PROVIDED PASSAGE:
^^^^^^^^^^^^^^^^

‘Don’t Feed the Trolls’

I share a few thoughts on Troll: A Love Story by the Finnish science fiction and fantasy writer, Johanna Sinisalo

Its juniper-berry smell plays in my nostrils. Its own species didn’t want it. It was too much ballast, a burden. They abandoned this light, slender, supple being, worthy of being immortalized in black marble.”

A Finnish troll it may be, but not of the familiarly endearing Tovian variety – since the beast we encounter in Johanna Sinisalo’s gay fantasy, Troll: A Love Story is wild-eyed, nauseatingly carnivorous and exudes pungent sex pheromones from its every pore.

When, after an overly boozy, romantically unsuccessful evening, Angel, a talented young photographer living in Tampere, stumbles across a group of teenagers taunting a small, helpless creature lying in the snow, he becomes enraged and drives them away. On closer inspection, he sees in the shadows, “curled up in a strange position,” the head and black mane of “the most beautiful thing [he’s] ever seen.” Believing it to be abandoned, he takes pity on this likely injured, extremely rare troll cub and, without further ado, carries it back to his apartment. Here he places it on his bed, gently covers it with a blanket and begins the long and problematic process of nursing it back to health. What he cannot know, however, is that he is about to unleash chaos into his previously comfortable if frustratingly mundane life.

^^^^^^^^^^^^^^^^

DATASET EXCERPTS:
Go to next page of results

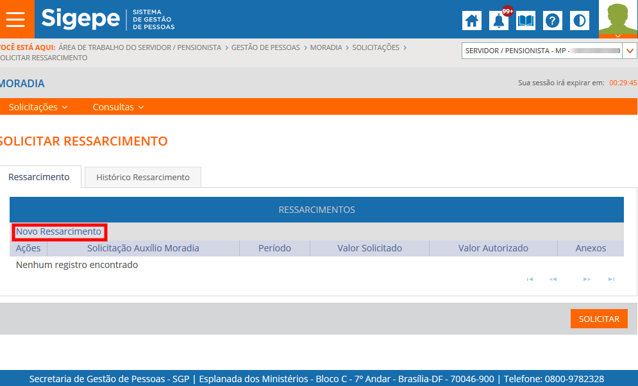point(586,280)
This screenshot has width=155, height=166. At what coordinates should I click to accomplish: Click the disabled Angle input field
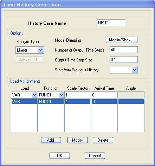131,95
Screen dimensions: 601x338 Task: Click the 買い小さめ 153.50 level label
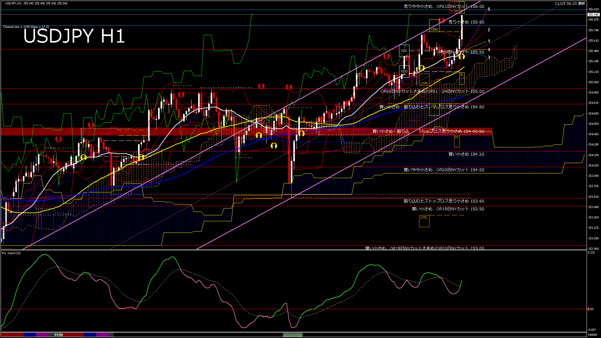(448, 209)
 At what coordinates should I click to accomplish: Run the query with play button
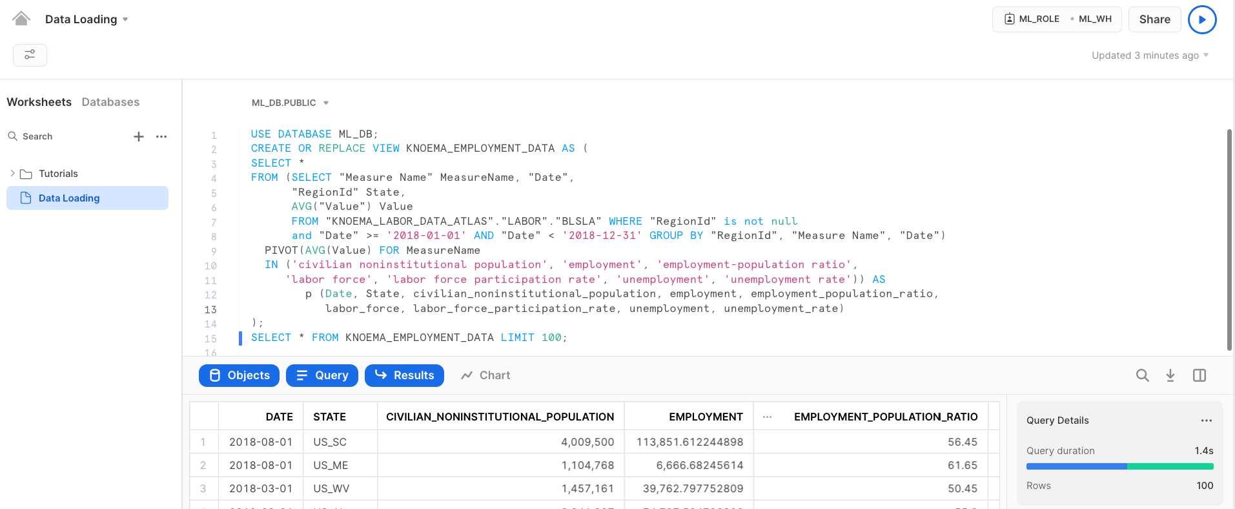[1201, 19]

^^^^^^^^^^^^^^^^

In the piece on Troll: A Love Story, what city does Angel live in?

EXPECTED ANSWER: Tampere